### [REQUIRED TASK]
Reproduce every one of the entries below word for word, without changing a single character.

Collection entries:
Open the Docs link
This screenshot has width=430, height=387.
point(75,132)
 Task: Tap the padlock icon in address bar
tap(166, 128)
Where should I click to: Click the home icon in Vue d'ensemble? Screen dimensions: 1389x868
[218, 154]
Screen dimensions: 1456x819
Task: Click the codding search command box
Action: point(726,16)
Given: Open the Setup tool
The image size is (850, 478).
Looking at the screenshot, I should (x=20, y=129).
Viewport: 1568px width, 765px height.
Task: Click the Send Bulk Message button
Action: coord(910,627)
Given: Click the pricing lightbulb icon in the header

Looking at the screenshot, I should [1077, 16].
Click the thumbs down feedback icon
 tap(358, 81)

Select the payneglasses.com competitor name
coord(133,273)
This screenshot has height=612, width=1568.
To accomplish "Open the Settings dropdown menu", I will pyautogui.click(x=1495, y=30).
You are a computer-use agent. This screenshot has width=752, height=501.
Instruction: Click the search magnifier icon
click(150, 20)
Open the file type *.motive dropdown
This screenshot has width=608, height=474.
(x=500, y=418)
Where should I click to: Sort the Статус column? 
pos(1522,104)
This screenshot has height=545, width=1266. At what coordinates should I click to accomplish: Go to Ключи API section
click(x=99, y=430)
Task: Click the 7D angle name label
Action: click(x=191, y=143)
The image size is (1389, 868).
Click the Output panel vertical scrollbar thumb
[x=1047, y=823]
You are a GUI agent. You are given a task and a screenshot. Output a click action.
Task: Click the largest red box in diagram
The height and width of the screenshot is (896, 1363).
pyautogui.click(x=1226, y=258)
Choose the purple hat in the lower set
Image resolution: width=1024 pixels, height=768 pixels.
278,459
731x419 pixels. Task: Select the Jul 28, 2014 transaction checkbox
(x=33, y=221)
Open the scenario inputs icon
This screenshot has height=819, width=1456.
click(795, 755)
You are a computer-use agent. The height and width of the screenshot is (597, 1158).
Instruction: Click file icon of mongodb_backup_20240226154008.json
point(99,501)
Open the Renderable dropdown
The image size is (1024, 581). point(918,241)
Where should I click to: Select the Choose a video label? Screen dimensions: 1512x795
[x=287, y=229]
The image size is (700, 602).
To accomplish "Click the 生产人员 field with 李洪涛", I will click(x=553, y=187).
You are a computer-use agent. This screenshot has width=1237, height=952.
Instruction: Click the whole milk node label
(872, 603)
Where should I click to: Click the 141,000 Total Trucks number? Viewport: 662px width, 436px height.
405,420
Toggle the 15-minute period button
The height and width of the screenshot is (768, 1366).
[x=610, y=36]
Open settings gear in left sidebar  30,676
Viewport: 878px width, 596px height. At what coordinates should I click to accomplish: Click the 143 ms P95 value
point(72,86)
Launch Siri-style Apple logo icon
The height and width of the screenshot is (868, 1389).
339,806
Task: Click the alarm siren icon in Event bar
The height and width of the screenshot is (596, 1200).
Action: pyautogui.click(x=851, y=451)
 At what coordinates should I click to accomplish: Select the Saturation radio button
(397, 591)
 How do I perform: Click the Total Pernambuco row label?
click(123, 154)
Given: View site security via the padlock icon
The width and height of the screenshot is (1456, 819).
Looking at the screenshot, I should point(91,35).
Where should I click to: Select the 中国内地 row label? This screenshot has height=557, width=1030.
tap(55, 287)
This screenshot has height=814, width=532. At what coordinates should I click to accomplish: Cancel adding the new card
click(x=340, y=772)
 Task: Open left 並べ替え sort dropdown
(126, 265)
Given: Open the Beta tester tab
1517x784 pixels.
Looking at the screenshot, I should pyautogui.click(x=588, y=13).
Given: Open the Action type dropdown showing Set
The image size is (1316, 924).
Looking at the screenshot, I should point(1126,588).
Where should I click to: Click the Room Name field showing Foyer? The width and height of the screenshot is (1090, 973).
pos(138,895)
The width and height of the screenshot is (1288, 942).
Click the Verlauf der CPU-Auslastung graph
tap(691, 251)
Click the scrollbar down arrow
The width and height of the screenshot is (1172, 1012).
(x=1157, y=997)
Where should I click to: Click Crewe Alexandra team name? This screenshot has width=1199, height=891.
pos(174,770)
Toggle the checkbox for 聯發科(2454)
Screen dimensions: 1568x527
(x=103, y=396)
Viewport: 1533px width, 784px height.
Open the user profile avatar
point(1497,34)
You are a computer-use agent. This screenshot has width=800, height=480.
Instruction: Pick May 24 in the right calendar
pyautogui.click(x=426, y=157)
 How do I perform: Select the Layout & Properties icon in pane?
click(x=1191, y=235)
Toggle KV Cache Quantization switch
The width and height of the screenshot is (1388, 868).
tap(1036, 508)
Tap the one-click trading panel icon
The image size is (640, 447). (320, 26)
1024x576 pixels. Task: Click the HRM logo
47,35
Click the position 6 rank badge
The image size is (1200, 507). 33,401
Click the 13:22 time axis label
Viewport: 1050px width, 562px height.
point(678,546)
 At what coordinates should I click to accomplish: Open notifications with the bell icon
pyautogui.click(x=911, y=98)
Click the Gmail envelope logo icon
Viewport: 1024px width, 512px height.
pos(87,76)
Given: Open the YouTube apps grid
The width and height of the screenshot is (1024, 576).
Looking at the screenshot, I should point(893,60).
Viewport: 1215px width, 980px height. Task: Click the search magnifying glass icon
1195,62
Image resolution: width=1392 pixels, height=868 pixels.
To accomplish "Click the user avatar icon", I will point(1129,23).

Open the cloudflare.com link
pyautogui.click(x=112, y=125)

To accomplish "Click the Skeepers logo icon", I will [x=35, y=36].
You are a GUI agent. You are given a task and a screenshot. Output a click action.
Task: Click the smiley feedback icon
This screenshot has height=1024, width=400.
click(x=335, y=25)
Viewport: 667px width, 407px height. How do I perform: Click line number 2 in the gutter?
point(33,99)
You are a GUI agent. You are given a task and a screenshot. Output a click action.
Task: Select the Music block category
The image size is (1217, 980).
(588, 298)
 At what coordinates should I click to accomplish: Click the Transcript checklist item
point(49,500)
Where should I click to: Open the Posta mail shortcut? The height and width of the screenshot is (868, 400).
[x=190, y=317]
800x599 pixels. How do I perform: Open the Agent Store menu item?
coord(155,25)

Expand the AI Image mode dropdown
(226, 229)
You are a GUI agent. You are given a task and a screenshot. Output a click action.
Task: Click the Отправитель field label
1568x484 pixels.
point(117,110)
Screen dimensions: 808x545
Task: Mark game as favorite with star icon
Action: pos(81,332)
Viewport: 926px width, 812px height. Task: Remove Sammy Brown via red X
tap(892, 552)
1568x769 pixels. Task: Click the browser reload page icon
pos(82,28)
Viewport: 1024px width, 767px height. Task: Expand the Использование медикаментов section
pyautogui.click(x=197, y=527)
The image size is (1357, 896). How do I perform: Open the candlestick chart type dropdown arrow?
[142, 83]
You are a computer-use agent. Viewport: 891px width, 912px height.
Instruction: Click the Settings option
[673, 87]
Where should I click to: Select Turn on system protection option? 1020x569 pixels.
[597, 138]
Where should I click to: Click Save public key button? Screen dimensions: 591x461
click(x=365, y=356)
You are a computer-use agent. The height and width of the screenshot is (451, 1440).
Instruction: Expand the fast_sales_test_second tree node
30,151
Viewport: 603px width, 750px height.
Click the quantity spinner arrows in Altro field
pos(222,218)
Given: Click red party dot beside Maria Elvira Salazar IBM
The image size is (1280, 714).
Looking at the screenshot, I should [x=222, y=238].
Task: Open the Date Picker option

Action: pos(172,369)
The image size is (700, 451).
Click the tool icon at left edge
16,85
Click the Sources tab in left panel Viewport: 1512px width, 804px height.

### [THE OUTPUT]
Open the Docs link
This screenshot has width=430, height=387.
point(75,132)
 Task: Tap the padlock icon in address bar
tap(166, 128)
Where should I click to: Click the home icon in Vue d'ensemble? Screen dimensions: 1389x868
[218, 154]
Screen dimensions: 1456x819
Task: Click the codding search command box
Action: point(726,16)
Given: Open the Setup tool
The image size is (850, 478).
Looking at the screenshot, I should (x=20, y=129).
Viewport: 1568px width, 765px height.
Task: Click the Send Bulk Message button
Action: coord(910,627)
Given: Click the pricing lightbulb icon in the header

Looking at the screenshot, I should [1077, 16].
Click the thumbs down feedback icon
 tap(358, 81)

Select the payneglasses.com competitor name
coord(133,273)
This screenshot has height=612, width=1568.
To accomplish "Open the Settings dropdown menu", I will pyautogui.click(x=1495, y=30).
You are a computer-use agent. This screenshot has width=752, height=501.
Instruction: Click the search magnifier icon
click(150, 20)
Open the file type *.motive dropdown
This screenshot has width=608, height=474.
(x=500, y=418)
Where should I click to: Sort the Статус column? 
pos(1522,104)
This screenshot has height=545, width=1266. At what coordinates should I click to accomplish: Go to Ключи API section
click(x=99, y=430)
Task: Click the 7D angle name label
Action: click(x=191, y=143)
The image size is (1389, 868).
Click the Output panel vertical scrollbar thumb
[x=1047, y=823]
You are a GUI agent. You are given a task and a screenshot. Output a click action.
Task: Click the largest red box in diagram
The height and width of the screenshot is (896, 1363).
pyautogui.click(x=1226, y=258)
Choose the purple hat in the lower set
Image resolution: width=1024 pixels, height=768 pixels.
278,459
731x419 pixels. Task: Select the Jul 28, 2014 transaction checkbox
(x=33, y=221)
Open the scenario inputs icon
This screenshot has height=819, width=1456.
click(795, 755)
You are a computer-use agent. The height and width of the screenshot is (597, 1158).
Instruction: Click file icon of mongodb_backup_20240226154008.json
point(99,501)
Open the Renderable dropdown
The image size is (1024, 581). point(918,241)
Where should I click to: Select the Choose a video label? Screen dimensions: 1512x795
[x=287, y=229]
The image size is (700, 602).
To accomplish "Click the 生产人员 field with 李洪涛", I will click(x=553, y=187).
You are a computer-use agent. This screenshot has width=1237, height=952.
Instruction: Click the whole milk node label
(872, 603)
Where should I click to: Click the 141,000 Total Trucks number? Viewport: 662px width, 436px height.
405,420
Toggle the 15-minute period button
The height and width of the screenshot is (768, 1366).
[x=610, y=36]
Open settings gear in left sidebar  30,676
Viewport: 878px width, 596px height. At what coordinates should I click to accomplish: Click the 143 ms P95 value
point(72,86)
Launch Siri-style Apple logo icon
The height and width of the screenshot is (868, 1389).
339,806
Task: Click the alarm siren icon in Event bar
The height and width of the screenshot is (596, 1200).
Action: pyautogui.click(x=851, y=451)
 At what coordinates should I click to accomplish: Select the Saturation radio button
(397, 591)
 How do I perform: Click the Total Pernambuco row label?
click(123, 154)
Given: View site security via the padlock icon
The width and height of the screenshot is (1456, 819).
Looking at the screenshot, I should point(91,35).
Where should I click to: Select the 中国内地 row label? This screenshot has height=557, width=1030.
tap(55, 287)
This screenshot has height=814, width=532. At what coordinates should I click to accomplish: Cancel adding the new card
click(x=340, y=772)
 Task: Open left 並べ替え sort dropdown
(126, 265)
Given: Open the Beta tester tab
1517x784 pixels.
Looking at the screenshot, I should pyautogui.click(x=588, y=13).
Given: Open the Action type dropdown showing Set
The image size is (1316, 924).
Looking at the screenshot, I should point(1126,588).
Where should I click to: Click the Room Name field showing Foyer? The width and height of the screenshot is (1090, 973).
pos(138,895)
The width and height of the screenshot is (1288, 942).
Click the Verlauf der CPU-Auslastung graph
tap(691, 251)
Click the scrollbar down arrow
The width and height of the screenshot is (1172, 1012).
(x=1157, y=997)
Where should I click to: Click Crewe Alexandra team name? This screenshot has width=1199, height=891.
pos(174,770)
Toggle the checkbox for 聯發科(2454)
Screen dimensions: 1568x527
(x=103, y=396)
Viewport: 1533px width, 784px height.
Open the user profile avatar
point(1497,34)
You are a computer-use agent. This screenshot has width=800, height=480.
Instruction: Pick May 24 in the right calendar
pyautogui.click(x=426, y=157)
 How do I perform: Select the Layout & Properties icon in pane?
click(x=1191, y=235)
Toggle KV Cache Quantization switch
The width and height of the screenshot is (1388, 868).
tap(1036, 508)
Tap the one-click trading panel icon
The image size is (640, 447). (320, 26)
1024x576 pixels. Task: Click the HRM logo
47,35
Click the position 6 rank badge
The image size is (1200, 507). 33,401
Click the 13:22 time axis label
Viewport: 1050px width, 562px height.
point(678,546)
 At what coordinates should I click to accomplish: Open notifications with the bell icon
pyautogui.click(x=911, y=98)
Click the Gmail envelope logo icon
Viewport: 1024px width, 512px height.
pos(87,76)
Given: Open the YouTube apps grid
The width and height of the screenshot is (1024, 576).
Looking at the screenshot, I should point(893,60).
Viewport: 1215px width, 980px height. Task: Click the search magnifying glass icon
1195,62
Image resolution: width=1392 pixels, height=868 pixels.
To accomplish "Click the user avatar icon", I will point(1129,23).

Open the cloudflare.com link
pyautogui.click(x=112, y=125)

To accomplish "Click the Skeepers logo icon", I will [x=35, y=36].
You are a GUI agent. You are given a task and a screenshot. Output a click action.
Task: Click the smiley feedback icon
This screenshot has height=1024, width=400.
click(x=335, y=25)
Viewport: 667px width, 407px height. How do I perform: Click line number 2 in the gutter?
point(33,99)
You are a GUI agent. You are given a task and a screenshot. Output a click action.
Task: Select the Music block category
The image size is (1217, 980).
(588, 298)
 At what coordinates should I click to accomplish: Click the Transcript checklist item
point(49,500)
Where should I click to: Open the Posta mail shortcut? The height and width of the screenshot is (868, 400).
[x=190, y=317]
800x599 pixels. How do I perform: Open the Agent Store menu item?
coord(155,25)

Expand the AI Image mode dropdown
(226, 229)
You are a GUI agent. You are given a task and a screenshot. Output a click action.
Task: Click the Отправитель field label
1568x484 pixels.
point(117,110)
Screen dimensions: 808x545
Task: Mark game as favorite with star icon
Action: pos(81,332)
Viewport: 926px width, 812px height. Task: Remove Sammy Brown via red X
tap(892, 552)
1568x769 pixels. Task: Click the browser reload page icon
pos(82,28)
Viewport: 1024px width, 767px height. Task: Expand the Использование медикаментов section
pyautogui.click(x=197, y=527)
The image size is (1357, 896). How do I perform: Open the candlestick chart type dropdown arrow?
[142, 83]
You are a computer-use agent. Viewport: 891px width, 912px height.
Instruction: Click the Settings option
[673, 87]
Where should I click to: Select Turn on system protection option? 1020x569 pixels.
[597, 138]
Where should I click to: Click Save public key button? Screen dimensions: 591x461
click(x=365, y=356)
You are a computer-use agent. The height and width of the screenshot is (451, 1440).
Instruction: Expand the fast_sales_test_second tree node
30,151
Viewport: 603px width, 750px height.
Click the quantity spinner arrows in Altro field
pos(222,218)
Given: Click red party dot beside Maria Elvira Salazar IBM
The image size is (1280, 714).
Looking at the screenshot, I should [x=222, y=238].
Task: Open the Date Picker option

Action: pos(172,369)
The image size is (700, 451).
Click the tool icon at left edge
16,85
Click the Sources tab in left panel Viewport: 1512px width, 804px height.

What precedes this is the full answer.